(Record extracts Opens)

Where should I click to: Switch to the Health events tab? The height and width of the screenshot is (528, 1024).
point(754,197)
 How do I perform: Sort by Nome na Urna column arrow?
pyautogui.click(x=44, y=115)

(Record extracts Closes)
(Record extracts Opens)

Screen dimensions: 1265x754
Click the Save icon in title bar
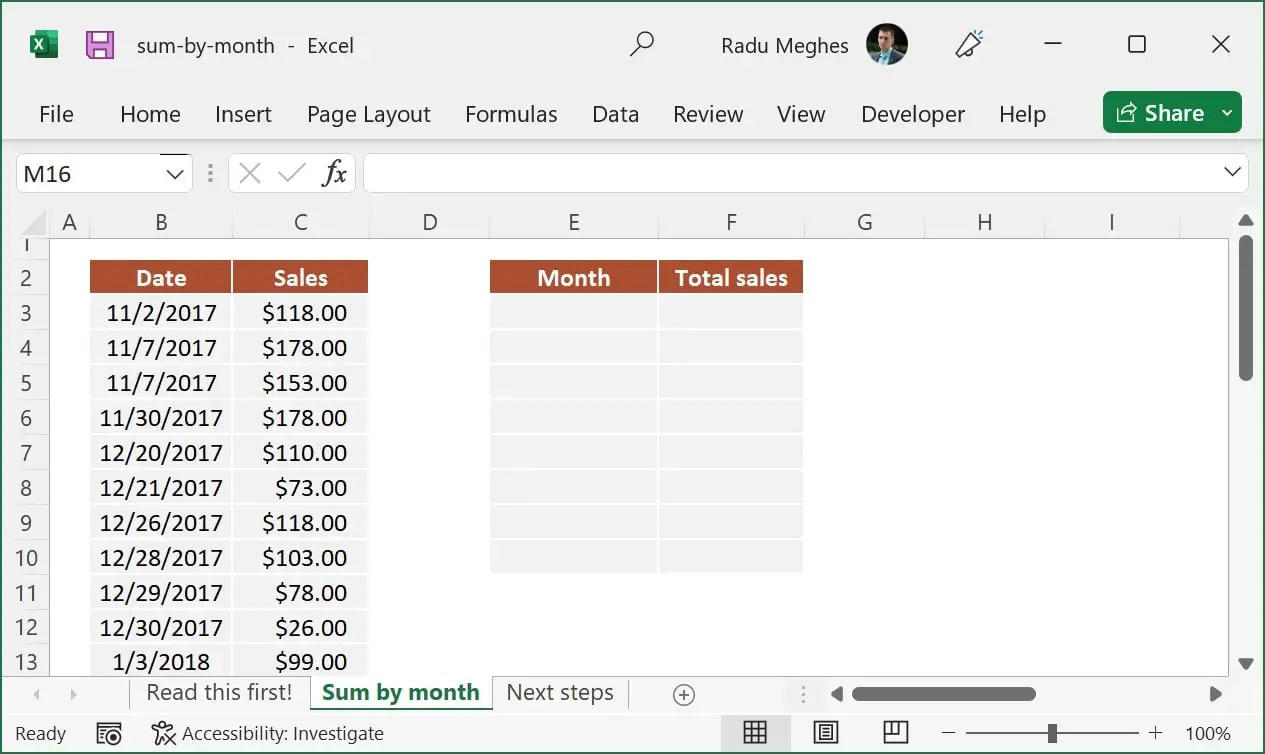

(Record extracts Closes)

Work instruction:
Your task is to transcribe, with no changes, only the lines of the listing above that lie between the line holding "Screen dimensions: 1265x754" and the line holding "Click the Save icon in title bar", inclusive.

Result of this exercise:
Screen dimensions: 1265x754
Click the Save icon in title bar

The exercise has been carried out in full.